There are several different types of urea cycle disorders, each with its own specific genetic mutations and symptoms. One of the most severe types is CPS1 deficiency, which can lead to life-threatening complications if left untreated. And I just want to emphasize that he went undiagnosed for 4 years before we knew what was happening. I wrote a book called Lennon Steps to share his story.
CPS1 (carbamoyl phosphate synthetase 1) is an enzyme that is essential for the proper function of the urea cycle. The urea cycle is responsible for converting toxic ammonia into urea, which can be safely excreted by the body. In individuals with CPS1 deficiency, the enzyme is either absent or not functional, leading to a buildup of ammonia in the blood.
Symptoms of CPS1 deficiency can vary depending on the severity of the disorder. In severe cases, symptoms may appear shortly after birth and can include seizures, lethargy, vomiting, and difficulty breathing. In milder cases, symptoms may not appear until later in life and can include fatigue, nausea, and cognitive difficulties. My son had his symptoms since birth but because it is rare no one knew what to look for. He was non-verbal and developmentally delayed due but more than anything we bounced back and forth from lethargy to vomiting for days to days that were perfectly fine.

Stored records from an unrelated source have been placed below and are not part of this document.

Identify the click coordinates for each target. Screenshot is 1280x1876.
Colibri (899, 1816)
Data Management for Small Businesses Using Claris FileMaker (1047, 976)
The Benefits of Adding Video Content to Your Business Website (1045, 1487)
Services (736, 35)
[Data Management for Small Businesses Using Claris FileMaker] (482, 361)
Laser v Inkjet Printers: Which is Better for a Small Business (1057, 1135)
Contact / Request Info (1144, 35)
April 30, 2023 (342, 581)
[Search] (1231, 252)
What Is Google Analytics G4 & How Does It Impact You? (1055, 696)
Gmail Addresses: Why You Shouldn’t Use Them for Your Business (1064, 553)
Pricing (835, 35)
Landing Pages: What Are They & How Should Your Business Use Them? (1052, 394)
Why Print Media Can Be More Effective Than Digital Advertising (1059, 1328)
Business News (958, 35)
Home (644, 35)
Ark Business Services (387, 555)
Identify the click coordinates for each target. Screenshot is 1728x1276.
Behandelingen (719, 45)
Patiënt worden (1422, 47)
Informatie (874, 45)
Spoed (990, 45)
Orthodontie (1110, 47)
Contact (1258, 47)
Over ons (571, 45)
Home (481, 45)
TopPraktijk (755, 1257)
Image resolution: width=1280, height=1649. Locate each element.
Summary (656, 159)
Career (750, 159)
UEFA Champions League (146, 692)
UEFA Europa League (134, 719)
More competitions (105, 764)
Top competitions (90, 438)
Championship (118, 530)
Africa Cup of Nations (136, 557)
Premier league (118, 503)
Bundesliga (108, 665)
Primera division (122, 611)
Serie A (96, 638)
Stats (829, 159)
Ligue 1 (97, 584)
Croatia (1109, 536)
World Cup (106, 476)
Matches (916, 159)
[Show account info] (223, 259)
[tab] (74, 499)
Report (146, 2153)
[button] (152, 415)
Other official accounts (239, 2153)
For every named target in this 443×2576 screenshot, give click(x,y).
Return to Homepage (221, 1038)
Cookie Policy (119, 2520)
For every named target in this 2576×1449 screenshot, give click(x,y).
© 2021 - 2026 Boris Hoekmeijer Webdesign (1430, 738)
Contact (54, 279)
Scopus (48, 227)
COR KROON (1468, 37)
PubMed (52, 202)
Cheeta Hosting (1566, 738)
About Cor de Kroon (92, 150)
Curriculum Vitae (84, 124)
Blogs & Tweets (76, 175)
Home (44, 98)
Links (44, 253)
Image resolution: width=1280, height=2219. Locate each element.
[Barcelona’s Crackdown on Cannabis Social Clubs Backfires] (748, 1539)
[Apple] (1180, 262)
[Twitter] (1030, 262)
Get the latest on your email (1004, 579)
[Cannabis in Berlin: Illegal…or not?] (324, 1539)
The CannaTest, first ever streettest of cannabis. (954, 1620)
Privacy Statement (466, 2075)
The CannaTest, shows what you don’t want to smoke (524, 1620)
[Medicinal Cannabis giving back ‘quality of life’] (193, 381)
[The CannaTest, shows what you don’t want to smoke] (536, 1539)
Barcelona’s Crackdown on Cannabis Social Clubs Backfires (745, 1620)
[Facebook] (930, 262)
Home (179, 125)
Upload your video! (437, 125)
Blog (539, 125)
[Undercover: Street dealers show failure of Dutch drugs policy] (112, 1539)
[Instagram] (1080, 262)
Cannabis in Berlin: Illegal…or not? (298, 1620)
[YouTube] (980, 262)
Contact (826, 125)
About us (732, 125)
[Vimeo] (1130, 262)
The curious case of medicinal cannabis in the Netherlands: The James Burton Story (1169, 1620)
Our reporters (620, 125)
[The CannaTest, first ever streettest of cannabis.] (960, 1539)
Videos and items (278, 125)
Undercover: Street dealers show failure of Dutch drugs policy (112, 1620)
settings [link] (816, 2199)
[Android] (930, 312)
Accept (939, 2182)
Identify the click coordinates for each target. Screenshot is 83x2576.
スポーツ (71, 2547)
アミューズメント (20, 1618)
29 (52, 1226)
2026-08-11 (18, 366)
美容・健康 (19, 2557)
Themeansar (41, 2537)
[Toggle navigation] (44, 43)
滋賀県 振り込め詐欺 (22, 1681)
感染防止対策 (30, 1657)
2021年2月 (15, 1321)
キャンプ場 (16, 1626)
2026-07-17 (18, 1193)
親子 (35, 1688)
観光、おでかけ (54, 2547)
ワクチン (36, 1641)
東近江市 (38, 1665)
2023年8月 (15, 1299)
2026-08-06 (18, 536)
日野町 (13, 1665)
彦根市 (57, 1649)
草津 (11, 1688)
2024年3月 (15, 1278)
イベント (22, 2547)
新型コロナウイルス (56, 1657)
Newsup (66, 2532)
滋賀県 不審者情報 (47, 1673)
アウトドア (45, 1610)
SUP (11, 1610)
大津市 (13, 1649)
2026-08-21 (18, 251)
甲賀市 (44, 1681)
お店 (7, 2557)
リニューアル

Diagnosis of CPS1 deficiency usually involves a combination of genetic testing and blood tests to measure ammonia levels in the blood. Treatment typically involves managing symptoms and preventing the buildup of ammonia in the blood. This can include a low-protein diet, medication to help remove excess ammonia from the body, and in severe cases, a liver transplant.
Once my son was officially diagnosed, he was allotted 18 grams of protein a day and after 35 hospital visits within a year, some just days apart, his doctor recommended him a liver transplant.
Living with CPS1 deficiency can be challenging, both for individuals with the disorder and their families. In addition to medical management, individuals with CPS1 deficiency may require special accommodations, such as modifications to their diet or assistance with daily activities.
Despite the challenges, individuals with CPS1 deficiency can lead full and meaningful lives with the proper medical care and support. Advances in genetic testing and treatment have led to improved outcomes for individuals with urea cycle disorders, including CPS1 deficiency.
Awareness and education about urea cycle disorders, including CPS1 deficiency, are essential for early diagnosis and treatment. This can help prevent life-threatening complications and improve the quality of life for individuals with the disorder. By supporting research and advocating for a better understanding and treatment of urea cycle disorders, we can improve the lives of those affected by these rare and complex conditions.
And as I mentioned because life for my son became hard to manage and death felt really close, he received a new liver in 2008. I got into more details about the book because that was a whole other journey we were not prepared for.